Comprehensive performance analysis.(A) Scatter plot of predicted versus ground truth pain scores showing strong correlation (PCC = 0.89, R² = 0.79). The dashed gray line represents perfect prediction (y = x); the solid red line shows actual regression (y = 1.00x + 0.07), demonstrating minimal bias. Points are color-coded by pain category: blue (low, 0-3, n = 189), orange (moderate, 4-6, n = 279), red (high, 7-10, n = 182). Prediction accuracy remains consistent across all pain intensities. (B) Error distribution histogram demonstrating near-normal distribution with minimal systematic bias (mean = 0.06, SD = 0.84). The solid red curve overlays the fitted normal distribution; the dashed black line indicates zero error. The symmetric distribution centered near zero confirms unbiased predictions. (C) Bland-Altman plot showing agreement between predicted and true scores across the pain scale range. The solid blue line indicates mean difference (0.06); dashed red lines show 95% limits of agreement (±1.96 SD: -1.59 to +1.70). Points are color-coded by age group: blue circles (neonates, n = 325), orange circles (adults, n = 325). The narrow limits and uniform scatter confirm excellent agreement independent of pain intensity or age group.
Panel (A) presents a scatter plot of predicted versus ground truth pain scores, demonstrating strong linear correlation (Pearson’s r = 0.89) with the regression line (y = 1.00x + 0.07) closely approximating perfect prediction [52]. The color-coded points reveal that prediction accuracy remains consistent across low (blue), moderate (orange), and high (red) pain intensities. Panel (B) shows the error distribution histogram, revealing a near-normal distribution centered at mean error of 0.06 with standard deviation of 0.84, indicating minimal systematic bias in predictions [42]. Panel (C) displays the Bland-Altman plot examining agreement between predicted and true scores, with 95% of predictions falling within ±1.96 standard deviations (limits of agreement: -1.59 to +1.70), confirming excellent agreement across the entire pain scale range [15,52].
The audio-only baseline achieved mean absolute error of 1.47, representing 65% higher error than AVPENet, while the visual-only baseline achieved mean absolute error of 1.23, representing 38% higher error [30,37]. These differences are highly statistically significant (paired t-test: p < 0.001 for both comparisons) with large effect sizes (Cohen’s d = 1.23 for audio-only, d = 0.87 for visual-only), confirming that multimodal fusion provides substantial practical benefit beyond either modality alone [24,48].
Among multimodal fusion approaches, AVPENet significantly outperformed all alternatives. Early fusion achieved mean absolute error of 1.38, performing worse than simple visual-only processing, likely because the three-dimensional convolutional network struggled to learn effective joint representations from raw concatenated inputs. Late fusion achieved mean absolute error of 1.15, better than unimodal approaches but substantially worse than learned fusion methods, confirming that independent processing misses complementary information. Simple concatenation fusion achieved mean absolute error of 1.09, and LSTM fusion improved to 1.05, demonstrating benefits of learned integration but still falling short of attention-based fusion. AVPENet’s 18% improvement over concatenation fusion and 15% improvement over LSTM fusion demonstrate the value of explicit cross-modal attention mechanisms [40,49].

• [Data excerpts]

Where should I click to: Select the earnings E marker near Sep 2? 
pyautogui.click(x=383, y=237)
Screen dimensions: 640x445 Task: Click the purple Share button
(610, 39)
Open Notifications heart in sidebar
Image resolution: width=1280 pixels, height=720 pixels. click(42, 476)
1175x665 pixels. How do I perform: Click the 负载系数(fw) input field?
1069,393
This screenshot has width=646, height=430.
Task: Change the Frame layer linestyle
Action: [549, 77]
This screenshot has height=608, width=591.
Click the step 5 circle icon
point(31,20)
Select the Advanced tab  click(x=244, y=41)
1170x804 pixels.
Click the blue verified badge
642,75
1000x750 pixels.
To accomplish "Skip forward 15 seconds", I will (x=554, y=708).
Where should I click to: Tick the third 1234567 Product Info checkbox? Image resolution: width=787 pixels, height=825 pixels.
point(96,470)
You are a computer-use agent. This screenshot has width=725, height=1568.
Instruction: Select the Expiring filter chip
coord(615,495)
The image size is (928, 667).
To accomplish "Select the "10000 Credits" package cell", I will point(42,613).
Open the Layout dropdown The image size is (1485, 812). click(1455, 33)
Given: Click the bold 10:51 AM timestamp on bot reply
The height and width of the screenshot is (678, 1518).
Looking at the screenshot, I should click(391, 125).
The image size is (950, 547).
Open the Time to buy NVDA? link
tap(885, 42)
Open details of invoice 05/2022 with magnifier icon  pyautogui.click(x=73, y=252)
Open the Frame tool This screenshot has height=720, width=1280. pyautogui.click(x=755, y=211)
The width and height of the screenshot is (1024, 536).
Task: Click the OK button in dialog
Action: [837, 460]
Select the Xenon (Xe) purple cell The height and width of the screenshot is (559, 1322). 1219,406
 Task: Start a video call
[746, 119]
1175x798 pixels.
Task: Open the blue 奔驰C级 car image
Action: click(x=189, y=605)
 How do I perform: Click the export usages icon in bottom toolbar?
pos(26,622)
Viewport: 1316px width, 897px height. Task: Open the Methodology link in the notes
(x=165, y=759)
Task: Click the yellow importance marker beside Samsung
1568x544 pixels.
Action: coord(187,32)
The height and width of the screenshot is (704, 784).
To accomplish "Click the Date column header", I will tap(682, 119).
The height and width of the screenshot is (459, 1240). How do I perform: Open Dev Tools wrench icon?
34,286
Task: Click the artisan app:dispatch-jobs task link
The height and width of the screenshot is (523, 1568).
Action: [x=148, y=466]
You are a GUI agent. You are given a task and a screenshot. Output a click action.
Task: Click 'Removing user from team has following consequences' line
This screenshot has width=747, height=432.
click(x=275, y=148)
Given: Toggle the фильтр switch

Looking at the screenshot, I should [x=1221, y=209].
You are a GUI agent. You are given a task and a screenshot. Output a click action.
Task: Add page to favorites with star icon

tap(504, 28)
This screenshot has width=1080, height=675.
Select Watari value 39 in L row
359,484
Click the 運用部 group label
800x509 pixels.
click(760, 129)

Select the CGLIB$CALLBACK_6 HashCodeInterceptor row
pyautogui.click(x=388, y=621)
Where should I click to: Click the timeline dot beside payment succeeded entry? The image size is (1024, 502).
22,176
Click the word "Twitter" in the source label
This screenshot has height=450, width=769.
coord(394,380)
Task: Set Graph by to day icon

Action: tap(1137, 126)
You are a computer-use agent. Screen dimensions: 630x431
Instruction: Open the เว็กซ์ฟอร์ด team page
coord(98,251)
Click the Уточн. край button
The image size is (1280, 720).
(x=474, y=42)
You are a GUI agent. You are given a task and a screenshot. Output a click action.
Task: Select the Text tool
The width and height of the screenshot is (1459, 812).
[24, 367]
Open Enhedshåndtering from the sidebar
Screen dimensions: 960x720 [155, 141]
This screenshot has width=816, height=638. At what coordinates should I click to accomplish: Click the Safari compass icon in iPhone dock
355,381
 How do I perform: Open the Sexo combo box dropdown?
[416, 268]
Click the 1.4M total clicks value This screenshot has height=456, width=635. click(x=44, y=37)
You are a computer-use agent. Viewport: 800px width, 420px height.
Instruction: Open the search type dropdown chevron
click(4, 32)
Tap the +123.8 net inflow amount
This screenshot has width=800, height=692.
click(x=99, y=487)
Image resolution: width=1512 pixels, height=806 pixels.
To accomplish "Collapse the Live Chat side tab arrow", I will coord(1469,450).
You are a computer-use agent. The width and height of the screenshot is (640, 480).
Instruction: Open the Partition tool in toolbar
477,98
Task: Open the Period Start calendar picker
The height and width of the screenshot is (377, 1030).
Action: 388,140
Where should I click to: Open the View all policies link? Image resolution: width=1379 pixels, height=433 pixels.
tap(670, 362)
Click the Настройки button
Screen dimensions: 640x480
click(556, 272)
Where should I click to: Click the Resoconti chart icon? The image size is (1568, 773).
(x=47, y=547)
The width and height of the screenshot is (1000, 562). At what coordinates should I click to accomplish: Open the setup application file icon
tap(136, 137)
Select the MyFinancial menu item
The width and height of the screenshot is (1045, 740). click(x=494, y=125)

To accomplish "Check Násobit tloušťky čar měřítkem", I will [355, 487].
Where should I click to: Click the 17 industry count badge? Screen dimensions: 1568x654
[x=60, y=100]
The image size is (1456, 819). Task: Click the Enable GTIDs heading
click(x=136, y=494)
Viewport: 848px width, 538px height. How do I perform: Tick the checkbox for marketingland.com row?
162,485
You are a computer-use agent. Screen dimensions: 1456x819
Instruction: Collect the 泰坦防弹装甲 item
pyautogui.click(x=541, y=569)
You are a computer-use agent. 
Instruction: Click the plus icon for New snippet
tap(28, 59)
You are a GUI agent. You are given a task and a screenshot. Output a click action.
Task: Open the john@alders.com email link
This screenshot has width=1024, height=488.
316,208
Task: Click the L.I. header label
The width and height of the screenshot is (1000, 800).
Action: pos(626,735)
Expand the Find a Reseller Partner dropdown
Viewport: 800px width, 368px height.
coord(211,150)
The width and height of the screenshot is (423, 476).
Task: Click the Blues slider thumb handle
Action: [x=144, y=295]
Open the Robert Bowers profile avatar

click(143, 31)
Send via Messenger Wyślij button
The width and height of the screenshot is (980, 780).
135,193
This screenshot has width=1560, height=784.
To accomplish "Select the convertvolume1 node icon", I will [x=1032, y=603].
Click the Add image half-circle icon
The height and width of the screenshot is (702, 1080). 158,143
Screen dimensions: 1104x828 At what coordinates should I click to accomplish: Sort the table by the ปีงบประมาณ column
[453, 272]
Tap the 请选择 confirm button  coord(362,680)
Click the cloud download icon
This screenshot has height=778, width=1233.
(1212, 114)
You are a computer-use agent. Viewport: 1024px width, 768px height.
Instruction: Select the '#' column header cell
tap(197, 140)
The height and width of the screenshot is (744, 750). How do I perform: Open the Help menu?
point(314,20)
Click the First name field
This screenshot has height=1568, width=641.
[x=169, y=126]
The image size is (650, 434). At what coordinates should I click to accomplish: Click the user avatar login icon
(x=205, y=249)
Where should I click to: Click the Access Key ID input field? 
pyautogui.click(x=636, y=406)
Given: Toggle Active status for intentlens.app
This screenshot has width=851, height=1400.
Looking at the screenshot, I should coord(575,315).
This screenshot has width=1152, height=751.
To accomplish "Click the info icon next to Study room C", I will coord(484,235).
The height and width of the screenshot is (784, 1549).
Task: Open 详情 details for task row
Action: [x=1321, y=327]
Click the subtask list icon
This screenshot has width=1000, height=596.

• [Tasks to perform]
a: In the AVPENet passage, what mean absolute error did late fusion achieve?
b: Repeat verbatim the portion of the AVPENet passage starting at "Panel (A) presents" and ending at "scale range [15,52].".
c: Decide whether each statement agrees with the AVPENet passage, answering yes or no and quoting the deciding words: (i) In the Bland-Altman plot, points are color-coded by age group. (ii) Early fusion performed better than visual-only processing. (iii) AVPENet showed a 15% improvement over LSTM fusion.

• [Solutions for each task]
a: 1.15

b:
Panel (A) presents a scatter plot of predicted versus ground truth pain scores, demonstrating strong linear correlation (Pearson’s r = 0.89) with the regression line (y = 1.00x + 0.07) closely approximating perfect prediction [52]. The color-coded points reveal that prediction accuracy remains consistent across low (blue), moderate (orange), and high (red) pain intensities. Panel (B) shows the error distribution histogram, revealing a near-normal distribution centered at mean error of 0.06 with standard deviation of 0.84, indicating minimal systematic bias in predictions [42]. Panel (C) displays the Bland-Altman plot examining agreement between predicted and true scores, with 95% of predictions falling within ±1.96 standard deviations (limits of agreement: -1.59 to +1.70), confirming excellent agreement across the entire pain scale range [15,52].

c:
(i) Yes: "Points are color-coded by age group"
(ii) No: "performing worse than simple visual-only processing"
(iii) Yes: "15% improvement over LSTM fusion"